Cuando se acumularon veinte minutos de vana espera, ya nadie en la nave principal de la Catedral se mantenía en su lugar, y se había armado un total desorden de gente yendo y viniendo al atrio, de personas levantándose curiosas y asomándose al lugar donde debía aparecer el novio.

Llegó un momento en que ya se había desbaratado cualquier esperanza, porque en lugar del muchacho apareció un mensajero con una cartita que fue entregada a la novia, quien se desmayó ahí mismo en el altar, y quien no despertó sino hasta el día siguiente, con el corazón destrozado, muda, muerta en vida.

Dicen que el muchacho se arrepintió porque ha de haber conocido a una irresistible mujer en los antros del bajo mundo donde toda la alta sociedad sabía que se revolcaba. Era pues, un irresponsable, un parrandero empedernido de quien muchos esperaron que cambiara con el matrimonio.

La novia se suicidó el mismo día que despertó del desmayo, y la leyenda dice que por las noches se paseaba entre la Catedral, el Hilton y las calles comerciales del Centro, donde su espíritu busca incansable y con desesperación, al novio que nunca llegó.
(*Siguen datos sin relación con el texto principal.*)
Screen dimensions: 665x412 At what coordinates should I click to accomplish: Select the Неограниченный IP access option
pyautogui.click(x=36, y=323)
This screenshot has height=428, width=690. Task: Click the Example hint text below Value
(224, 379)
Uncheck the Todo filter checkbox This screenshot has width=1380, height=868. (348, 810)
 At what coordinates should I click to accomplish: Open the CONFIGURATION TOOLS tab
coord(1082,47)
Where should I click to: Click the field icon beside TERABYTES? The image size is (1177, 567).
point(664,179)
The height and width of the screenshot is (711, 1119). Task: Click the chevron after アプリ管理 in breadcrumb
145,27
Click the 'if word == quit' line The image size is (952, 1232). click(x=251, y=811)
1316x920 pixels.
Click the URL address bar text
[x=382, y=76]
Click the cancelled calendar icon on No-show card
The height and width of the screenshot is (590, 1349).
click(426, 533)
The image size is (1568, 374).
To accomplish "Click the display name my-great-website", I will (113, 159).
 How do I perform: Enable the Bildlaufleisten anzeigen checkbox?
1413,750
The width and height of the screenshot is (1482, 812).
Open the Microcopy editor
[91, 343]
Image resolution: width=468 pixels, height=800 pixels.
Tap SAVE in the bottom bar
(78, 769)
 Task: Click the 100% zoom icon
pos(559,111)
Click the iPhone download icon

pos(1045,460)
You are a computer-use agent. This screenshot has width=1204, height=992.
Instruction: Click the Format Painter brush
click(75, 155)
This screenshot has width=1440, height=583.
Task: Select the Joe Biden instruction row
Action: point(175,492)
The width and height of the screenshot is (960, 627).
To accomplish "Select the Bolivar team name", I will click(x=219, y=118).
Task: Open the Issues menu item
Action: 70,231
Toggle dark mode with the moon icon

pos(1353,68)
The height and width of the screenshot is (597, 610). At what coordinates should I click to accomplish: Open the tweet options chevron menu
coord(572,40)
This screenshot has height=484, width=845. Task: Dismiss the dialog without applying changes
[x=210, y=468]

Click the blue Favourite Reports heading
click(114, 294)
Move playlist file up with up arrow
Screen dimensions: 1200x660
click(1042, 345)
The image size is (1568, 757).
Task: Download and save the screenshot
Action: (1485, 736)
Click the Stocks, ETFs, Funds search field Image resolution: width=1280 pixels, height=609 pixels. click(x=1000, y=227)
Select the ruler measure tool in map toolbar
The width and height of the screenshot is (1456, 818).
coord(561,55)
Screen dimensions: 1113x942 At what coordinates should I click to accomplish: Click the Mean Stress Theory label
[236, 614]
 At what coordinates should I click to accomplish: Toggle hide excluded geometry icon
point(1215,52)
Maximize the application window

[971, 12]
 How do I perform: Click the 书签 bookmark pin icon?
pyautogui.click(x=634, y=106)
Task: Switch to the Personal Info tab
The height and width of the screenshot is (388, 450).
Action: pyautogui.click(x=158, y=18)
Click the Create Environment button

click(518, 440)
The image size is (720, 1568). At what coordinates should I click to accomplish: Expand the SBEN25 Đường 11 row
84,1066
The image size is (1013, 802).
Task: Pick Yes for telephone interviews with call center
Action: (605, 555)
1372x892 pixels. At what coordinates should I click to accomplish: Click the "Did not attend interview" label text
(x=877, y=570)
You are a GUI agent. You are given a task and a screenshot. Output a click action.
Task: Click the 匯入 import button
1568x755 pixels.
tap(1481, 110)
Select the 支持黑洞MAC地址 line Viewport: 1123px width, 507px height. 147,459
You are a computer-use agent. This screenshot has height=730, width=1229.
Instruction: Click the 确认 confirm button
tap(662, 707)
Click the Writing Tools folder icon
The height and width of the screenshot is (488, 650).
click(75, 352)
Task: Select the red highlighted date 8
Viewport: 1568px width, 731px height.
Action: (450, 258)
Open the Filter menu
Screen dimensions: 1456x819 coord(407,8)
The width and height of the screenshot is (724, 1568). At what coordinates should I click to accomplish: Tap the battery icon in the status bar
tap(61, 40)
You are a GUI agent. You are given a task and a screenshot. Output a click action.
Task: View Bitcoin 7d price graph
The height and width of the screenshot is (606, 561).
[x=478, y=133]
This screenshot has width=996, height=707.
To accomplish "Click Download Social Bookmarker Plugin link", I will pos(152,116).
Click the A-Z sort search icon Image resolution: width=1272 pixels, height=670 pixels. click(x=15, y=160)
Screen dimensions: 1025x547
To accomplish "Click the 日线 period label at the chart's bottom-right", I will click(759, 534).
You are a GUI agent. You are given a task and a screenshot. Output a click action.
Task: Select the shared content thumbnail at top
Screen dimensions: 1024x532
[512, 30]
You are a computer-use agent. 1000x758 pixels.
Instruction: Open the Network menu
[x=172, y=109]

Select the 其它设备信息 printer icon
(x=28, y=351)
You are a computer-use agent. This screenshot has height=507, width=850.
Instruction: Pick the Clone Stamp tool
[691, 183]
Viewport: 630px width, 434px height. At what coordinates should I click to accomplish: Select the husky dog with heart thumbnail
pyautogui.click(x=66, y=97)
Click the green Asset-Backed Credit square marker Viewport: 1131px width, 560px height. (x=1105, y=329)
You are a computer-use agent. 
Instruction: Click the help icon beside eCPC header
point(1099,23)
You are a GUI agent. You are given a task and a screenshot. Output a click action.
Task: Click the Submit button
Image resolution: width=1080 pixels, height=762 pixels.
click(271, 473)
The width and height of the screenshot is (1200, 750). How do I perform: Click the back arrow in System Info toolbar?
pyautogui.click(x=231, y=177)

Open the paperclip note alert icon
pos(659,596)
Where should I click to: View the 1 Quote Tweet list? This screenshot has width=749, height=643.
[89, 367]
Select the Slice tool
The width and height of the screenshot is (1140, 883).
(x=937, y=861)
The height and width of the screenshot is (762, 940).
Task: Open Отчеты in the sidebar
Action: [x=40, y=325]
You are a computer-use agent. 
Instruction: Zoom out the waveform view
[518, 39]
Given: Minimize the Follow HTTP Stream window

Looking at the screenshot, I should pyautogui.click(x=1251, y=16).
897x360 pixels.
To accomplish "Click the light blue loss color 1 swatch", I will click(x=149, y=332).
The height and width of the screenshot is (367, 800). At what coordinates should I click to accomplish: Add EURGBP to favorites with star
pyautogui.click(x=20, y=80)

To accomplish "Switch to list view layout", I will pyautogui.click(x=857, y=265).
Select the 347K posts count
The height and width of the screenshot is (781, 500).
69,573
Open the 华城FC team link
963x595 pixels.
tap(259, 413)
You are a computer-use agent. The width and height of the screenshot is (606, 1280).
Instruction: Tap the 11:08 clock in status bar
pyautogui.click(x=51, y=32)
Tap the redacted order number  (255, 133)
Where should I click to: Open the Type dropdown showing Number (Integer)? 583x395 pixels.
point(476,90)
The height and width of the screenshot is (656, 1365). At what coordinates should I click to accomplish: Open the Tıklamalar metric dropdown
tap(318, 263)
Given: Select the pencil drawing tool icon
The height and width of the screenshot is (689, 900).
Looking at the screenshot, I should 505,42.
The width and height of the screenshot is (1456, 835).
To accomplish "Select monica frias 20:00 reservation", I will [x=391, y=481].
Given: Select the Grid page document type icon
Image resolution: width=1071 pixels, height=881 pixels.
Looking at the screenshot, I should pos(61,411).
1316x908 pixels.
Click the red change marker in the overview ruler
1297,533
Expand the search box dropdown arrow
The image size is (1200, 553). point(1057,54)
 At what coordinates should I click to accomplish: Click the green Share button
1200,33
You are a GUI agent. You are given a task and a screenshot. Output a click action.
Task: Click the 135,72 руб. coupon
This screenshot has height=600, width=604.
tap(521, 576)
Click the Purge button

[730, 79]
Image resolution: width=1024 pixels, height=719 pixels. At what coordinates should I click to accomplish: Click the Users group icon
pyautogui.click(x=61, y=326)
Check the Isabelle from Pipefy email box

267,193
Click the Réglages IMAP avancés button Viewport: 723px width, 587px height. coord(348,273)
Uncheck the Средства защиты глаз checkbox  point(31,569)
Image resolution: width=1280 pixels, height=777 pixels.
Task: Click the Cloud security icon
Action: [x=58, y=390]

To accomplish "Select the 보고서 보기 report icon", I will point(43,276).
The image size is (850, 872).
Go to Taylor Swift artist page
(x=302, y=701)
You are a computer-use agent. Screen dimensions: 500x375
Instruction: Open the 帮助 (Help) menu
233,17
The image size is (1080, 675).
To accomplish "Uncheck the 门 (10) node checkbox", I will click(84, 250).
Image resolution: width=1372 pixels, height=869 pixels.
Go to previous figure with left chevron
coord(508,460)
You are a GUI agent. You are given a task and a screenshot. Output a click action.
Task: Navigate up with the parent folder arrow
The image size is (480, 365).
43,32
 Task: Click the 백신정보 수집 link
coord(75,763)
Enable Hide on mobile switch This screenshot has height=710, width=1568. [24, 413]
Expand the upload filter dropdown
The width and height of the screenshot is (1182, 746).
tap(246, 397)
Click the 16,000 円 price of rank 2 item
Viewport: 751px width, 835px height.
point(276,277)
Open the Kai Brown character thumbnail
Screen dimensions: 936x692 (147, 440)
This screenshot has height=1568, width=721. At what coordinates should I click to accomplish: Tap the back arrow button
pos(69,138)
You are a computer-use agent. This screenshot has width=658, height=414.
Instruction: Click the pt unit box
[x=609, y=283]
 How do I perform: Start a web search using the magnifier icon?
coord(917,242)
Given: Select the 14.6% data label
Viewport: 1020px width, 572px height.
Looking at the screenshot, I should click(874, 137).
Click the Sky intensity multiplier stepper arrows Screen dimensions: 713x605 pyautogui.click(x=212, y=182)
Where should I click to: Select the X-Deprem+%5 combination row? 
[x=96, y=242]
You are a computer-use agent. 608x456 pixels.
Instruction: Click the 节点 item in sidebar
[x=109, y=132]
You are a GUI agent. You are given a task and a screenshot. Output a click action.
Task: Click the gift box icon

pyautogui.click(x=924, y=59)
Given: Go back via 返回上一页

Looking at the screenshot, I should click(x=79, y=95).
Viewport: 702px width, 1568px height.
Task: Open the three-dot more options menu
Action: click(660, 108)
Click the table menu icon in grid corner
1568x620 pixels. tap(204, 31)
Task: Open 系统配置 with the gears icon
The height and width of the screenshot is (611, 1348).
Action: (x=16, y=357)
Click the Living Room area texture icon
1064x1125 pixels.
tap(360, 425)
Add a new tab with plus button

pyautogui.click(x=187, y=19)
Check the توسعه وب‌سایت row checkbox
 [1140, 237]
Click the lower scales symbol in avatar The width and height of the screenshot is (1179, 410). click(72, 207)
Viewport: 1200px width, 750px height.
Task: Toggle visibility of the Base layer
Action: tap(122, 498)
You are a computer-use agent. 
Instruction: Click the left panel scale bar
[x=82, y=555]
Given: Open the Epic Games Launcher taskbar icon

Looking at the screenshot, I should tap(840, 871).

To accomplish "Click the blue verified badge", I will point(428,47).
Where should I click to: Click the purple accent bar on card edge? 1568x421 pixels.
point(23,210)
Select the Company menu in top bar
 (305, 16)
Se alojó ella en el Hotel Hilton, a donde llegaba su espíritu envuelta en una forma visible, para el terror de los empleados de la noche. Bajó durante muchos años por la escalinata, y la veían también por los pasillos.

No son pocos incluso, los que todavía hoy, a más de cincuenta años de su muerte, la miran parada ante al altar, solitaria y erguida, como una sombra con velo, como el vislumbre de una silueta blanca con toda la forma de una novia.